- PROBLEM DESCRIPTION
Copy out the material starting at the line containing "Where should I click to: Click the Leave" and ending at the line containing "coord(6,73)", both of those lines included, and keep every line in that span. Shift each coordinate in the answers by -62, and leave all other numbers as they are.

- DATA ROWS
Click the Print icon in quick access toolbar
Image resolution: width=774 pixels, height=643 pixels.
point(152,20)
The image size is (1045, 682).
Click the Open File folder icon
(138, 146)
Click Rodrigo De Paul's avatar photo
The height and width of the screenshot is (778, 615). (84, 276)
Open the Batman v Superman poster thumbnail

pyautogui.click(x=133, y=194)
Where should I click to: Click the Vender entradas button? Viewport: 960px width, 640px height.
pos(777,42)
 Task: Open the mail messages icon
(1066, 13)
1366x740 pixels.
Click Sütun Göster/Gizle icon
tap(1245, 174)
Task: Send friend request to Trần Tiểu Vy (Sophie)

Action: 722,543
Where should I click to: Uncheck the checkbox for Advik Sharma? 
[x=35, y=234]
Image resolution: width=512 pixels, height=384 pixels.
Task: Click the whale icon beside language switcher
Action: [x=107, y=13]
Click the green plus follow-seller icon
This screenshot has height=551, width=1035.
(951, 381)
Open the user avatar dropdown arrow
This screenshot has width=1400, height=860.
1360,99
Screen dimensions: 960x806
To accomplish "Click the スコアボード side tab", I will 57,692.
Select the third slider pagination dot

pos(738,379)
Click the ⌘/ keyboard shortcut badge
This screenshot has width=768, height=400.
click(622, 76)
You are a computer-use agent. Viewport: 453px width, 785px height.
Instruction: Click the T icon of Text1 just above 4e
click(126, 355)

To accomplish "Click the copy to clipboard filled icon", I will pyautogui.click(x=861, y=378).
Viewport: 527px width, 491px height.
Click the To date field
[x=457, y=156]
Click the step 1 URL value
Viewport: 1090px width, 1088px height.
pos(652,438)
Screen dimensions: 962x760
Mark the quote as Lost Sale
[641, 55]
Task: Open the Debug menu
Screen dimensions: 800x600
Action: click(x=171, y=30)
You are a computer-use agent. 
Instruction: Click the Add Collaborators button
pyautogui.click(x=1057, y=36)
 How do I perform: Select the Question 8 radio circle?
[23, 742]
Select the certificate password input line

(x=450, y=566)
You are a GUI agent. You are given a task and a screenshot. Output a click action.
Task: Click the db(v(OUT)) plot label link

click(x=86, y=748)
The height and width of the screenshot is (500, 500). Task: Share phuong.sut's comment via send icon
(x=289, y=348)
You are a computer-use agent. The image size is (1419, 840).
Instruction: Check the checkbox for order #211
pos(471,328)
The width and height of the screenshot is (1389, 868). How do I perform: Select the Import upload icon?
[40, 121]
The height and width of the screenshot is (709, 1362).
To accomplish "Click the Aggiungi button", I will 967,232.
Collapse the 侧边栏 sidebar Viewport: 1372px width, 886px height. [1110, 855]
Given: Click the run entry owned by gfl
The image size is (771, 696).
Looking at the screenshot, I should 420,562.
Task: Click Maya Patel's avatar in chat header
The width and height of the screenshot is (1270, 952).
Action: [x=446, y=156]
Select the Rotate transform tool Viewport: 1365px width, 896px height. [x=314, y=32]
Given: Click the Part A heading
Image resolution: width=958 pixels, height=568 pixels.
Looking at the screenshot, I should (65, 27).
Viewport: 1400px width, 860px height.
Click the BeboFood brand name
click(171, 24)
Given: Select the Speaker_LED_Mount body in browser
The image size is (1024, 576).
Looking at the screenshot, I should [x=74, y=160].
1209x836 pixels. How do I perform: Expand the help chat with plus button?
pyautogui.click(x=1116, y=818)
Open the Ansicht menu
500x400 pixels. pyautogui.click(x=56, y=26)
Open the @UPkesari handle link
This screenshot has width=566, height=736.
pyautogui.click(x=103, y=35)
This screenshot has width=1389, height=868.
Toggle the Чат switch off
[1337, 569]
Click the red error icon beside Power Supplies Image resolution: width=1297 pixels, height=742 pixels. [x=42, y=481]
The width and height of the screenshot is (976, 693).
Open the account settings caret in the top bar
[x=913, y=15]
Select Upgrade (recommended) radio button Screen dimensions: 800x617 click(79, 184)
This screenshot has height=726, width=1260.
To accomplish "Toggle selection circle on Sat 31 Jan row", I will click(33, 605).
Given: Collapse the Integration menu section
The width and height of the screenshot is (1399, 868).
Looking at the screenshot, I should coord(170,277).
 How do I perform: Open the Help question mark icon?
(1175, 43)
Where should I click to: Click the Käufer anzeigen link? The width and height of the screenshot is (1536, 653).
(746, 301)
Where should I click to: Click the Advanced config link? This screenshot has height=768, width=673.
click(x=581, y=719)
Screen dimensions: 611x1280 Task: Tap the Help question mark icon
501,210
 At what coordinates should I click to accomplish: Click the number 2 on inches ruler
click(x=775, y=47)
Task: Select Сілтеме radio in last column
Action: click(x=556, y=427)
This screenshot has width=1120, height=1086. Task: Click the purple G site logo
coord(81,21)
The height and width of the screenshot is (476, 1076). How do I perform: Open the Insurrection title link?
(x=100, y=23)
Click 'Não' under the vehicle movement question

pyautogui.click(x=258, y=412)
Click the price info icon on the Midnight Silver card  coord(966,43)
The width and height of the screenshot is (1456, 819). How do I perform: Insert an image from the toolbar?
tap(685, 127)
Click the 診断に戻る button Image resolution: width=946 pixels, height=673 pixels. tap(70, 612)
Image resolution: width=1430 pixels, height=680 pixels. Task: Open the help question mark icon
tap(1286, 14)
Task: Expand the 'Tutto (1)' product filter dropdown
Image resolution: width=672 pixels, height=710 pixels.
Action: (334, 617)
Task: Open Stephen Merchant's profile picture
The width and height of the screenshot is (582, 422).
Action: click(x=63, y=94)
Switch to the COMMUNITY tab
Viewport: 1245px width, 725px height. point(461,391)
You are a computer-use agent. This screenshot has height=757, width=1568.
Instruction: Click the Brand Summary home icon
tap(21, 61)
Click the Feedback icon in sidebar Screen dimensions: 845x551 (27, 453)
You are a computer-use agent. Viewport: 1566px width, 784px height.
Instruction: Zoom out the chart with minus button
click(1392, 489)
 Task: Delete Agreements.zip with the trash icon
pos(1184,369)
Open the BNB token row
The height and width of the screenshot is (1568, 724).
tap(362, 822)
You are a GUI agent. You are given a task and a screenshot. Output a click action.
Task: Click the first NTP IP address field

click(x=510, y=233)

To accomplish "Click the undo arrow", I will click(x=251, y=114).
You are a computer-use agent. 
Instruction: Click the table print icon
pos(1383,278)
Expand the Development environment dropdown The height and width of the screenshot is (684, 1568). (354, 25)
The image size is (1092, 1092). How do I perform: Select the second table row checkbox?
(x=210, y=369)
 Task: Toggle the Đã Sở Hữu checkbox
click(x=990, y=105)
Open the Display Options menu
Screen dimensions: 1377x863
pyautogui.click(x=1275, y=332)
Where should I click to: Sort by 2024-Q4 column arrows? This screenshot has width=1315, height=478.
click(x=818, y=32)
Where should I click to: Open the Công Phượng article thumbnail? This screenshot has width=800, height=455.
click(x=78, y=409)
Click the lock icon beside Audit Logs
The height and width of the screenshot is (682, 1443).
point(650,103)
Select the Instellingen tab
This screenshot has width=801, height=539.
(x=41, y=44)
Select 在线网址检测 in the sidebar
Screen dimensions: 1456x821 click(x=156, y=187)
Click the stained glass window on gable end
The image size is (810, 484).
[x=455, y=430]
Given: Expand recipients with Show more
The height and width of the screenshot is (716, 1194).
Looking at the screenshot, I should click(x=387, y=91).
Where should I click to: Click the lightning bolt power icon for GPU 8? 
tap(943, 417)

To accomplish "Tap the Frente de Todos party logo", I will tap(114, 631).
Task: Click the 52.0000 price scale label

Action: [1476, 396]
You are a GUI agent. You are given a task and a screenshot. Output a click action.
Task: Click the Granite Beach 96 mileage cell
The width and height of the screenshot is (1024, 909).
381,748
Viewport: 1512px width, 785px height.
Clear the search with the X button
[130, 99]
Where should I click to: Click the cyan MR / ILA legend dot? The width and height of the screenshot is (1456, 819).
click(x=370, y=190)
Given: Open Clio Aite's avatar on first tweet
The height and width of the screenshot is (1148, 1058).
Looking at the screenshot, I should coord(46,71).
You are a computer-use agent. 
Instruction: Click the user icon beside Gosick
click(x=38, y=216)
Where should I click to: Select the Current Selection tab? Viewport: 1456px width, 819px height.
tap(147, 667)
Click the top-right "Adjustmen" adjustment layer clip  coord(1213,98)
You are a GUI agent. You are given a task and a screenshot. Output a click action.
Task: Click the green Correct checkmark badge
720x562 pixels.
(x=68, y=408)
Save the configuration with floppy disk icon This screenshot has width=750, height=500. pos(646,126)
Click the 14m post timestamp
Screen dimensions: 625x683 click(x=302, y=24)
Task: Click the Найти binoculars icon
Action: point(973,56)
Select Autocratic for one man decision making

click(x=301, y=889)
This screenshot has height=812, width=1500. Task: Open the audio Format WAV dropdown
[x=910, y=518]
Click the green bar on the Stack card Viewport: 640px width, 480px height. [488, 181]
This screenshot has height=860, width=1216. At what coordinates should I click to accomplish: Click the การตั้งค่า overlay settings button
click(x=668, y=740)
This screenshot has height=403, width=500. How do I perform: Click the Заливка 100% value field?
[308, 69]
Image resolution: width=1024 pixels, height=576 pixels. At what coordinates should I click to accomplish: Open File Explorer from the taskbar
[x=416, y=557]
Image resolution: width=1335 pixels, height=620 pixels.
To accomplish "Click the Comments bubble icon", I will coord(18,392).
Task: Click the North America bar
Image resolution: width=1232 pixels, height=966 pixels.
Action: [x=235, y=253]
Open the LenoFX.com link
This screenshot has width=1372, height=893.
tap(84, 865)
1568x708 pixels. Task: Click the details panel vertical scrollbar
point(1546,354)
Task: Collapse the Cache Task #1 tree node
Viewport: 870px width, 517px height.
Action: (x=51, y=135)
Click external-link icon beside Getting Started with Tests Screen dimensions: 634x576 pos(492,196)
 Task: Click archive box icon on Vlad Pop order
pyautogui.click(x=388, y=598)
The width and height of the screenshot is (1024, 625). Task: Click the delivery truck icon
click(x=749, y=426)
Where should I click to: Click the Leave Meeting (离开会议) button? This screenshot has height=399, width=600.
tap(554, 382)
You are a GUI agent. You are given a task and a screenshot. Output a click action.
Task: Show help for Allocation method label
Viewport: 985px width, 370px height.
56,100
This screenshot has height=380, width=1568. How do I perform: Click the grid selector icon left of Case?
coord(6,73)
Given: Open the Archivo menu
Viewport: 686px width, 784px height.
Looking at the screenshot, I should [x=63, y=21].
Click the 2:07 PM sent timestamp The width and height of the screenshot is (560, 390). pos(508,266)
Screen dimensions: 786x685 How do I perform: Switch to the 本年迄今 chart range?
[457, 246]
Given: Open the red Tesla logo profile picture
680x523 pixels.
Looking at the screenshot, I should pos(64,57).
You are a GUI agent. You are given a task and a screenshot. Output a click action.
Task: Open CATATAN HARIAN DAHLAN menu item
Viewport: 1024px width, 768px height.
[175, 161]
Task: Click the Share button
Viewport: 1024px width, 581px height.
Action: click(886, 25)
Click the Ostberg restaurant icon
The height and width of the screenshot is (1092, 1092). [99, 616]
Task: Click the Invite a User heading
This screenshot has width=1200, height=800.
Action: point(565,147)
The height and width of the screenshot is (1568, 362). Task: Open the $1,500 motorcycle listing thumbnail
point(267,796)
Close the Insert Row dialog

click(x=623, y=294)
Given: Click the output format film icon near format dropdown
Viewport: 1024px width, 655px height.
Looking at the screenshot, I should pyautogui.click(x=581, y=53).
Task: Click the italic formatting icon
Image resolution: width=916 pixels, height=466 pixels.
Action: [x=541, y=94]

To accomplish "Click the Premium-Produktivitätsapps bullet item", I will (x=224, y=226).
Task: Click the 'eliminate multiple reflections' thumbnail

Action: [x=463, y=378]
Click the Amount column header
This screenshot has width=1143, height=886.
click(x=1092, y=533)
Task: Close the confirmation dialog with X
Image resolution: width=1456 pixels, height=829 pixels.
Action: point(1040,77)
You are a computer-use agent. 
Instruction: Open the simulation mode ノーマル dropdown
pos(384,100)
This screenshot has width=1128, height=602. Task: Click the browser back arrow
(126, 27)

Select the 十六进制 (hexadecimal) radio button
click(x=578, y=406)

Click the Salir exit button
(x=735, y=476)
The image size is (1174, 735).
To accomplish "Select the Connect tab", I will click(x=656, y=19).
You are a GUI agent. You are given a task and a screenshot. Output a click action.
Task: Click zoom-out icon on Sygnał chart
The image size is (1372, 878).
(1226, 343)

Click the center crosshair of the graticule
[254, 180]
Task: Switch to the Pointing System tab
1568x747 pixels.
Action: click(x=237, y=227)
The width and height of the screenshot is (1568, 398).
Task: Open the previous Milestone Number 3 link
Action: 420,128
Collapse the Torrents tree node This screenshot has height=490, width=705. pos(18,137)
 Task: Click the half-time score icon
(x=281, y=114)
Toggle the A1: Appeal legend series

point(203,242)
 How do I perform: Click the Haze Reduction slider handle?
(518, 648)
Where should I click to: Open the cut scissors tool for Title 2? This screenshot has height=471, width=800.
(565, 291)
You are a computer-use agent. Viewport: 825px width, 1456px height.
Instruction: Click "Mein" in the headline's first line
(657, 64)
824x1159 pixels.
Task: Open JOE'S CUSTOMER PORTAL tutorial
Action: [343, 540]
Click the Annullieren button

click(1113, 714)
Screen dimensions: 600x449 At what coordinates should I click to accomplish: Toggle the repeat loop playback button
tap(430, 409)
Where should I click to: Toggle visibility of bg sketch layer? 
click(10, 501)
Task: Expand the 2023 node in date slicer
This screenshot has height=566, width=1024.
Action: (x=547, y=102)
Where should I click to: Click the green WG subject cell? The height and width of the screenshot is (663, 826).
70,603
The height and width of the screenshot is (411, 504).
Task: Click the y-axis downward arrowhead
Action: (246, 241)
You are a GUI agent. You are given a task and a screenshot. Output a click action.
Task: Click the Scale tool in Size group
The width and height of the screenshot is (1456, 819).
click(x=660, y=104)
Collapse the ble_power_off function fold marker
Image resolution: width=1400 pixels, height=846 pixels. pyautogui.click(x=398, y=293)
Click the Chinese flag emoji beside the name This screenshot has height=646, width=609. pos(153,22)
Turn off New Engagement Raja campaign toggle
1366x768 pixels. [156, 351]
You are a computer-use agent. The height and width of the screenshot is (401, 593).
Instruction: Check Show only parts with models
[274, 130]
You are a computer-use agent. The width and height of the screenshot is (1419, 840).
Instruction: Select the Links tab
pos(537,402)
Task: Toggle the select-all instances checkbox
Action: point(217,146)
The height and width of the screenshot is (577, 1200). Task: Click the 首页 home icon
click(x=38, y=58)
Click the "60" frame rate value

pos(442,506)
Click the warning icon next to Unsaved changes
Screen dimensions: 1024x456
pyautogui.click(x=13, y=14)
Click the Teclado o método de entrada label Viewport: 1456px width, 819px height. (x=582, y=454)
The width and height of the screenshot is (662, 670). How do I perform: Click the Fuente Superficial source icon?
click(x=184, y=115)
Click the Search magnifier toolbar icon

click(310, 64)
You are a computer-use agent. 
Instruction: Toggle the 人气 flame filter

- FINAL RESULT
Where should I click to: Click the Leave Meeting (离开会议) button? This screenshot has height=399, width=600.
tap(492, 320)
You are a GUI agent. You are given a task and a screenshot. Output a click action.
Task: Show help for Allocation method label
Viewport: 985px width, 370px height.
-6,38
This screenshot has height=380, width=1568. How do I perform: Click the grid selector icon left of Case?
coord(-56,11)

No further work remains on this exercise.